How to scale php5+MySQL above 200 requests/second?

I am tweaking my homepage for performance, currently it handles about 200 requests/second on 3.14.by which eats 6 SQL queries, and 20 req/second on 3.14.by/forum which is phpBB forum.

Strangely enough, numbers are about the same on some VPS and dedicated Atom 330 server.

Server software is the following: Apache2+mod_php prefork 4 childs (tried different numbers here), php5, APC, nginx, memcached for PHP sessions storage.

MySQL is configured to eat about 30% of available RAM (~150Mb on VPS, 700Mb on dedicated server)

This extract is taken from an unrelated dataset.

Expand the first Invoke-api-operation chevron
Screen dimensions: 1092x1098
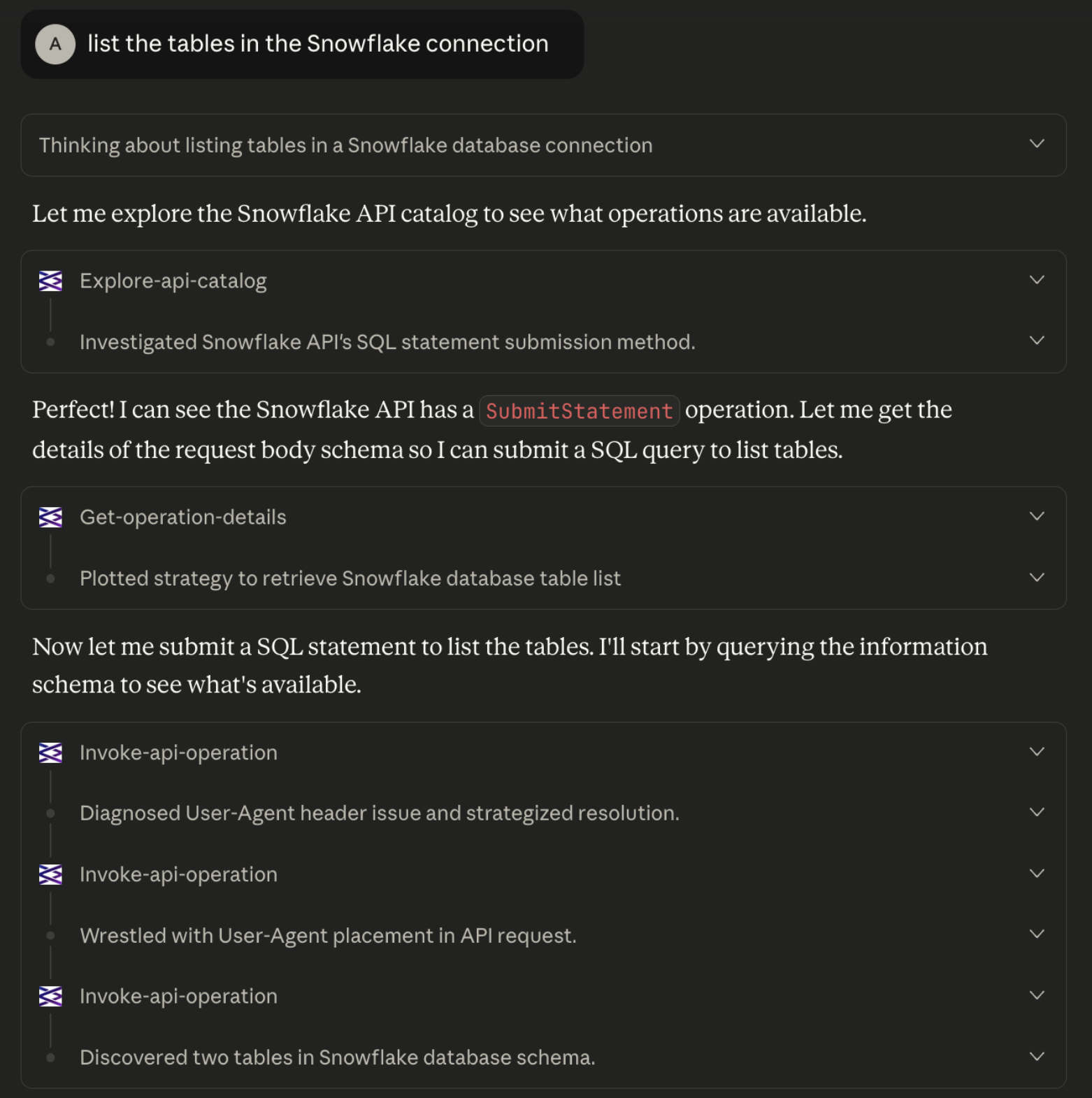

This looks like there is a bottleneck somewhere not allowing me to go higher, any suggestions? (i.e. I know that doing less than 6 SQL's would make it faster, but this does not look like a limiting factor, as sqld eats no more than a few % in top due to cached queries)

Has anyone tested that kicking preforked apache2 and leaving just nginx+php is much faster?

Some more benchmarks

Small 40-byte static file: 1484 r/s via nginx+apache2, 2452 if we talk to apache2 directly. 
Small "Hello world" php script: 458 r/s via ngin+apache2.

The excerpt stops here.